> Dataset extract:
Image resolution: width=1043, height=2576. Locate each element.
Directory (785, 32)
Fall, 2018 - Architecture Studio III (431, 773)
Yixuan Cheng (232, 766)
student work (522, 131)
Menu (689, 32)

> What is required: Your answer should be an exact transcription of the data above.

> Answer to this task:
Image resolution: width=1043, height=2576. Locate each element.
Directory (785, 32)
Fall, 2018 - Architecture Studio III (431, 773)
Yixuan Cheng (232, 766)
student work (522, 131)
Menu (689, 32)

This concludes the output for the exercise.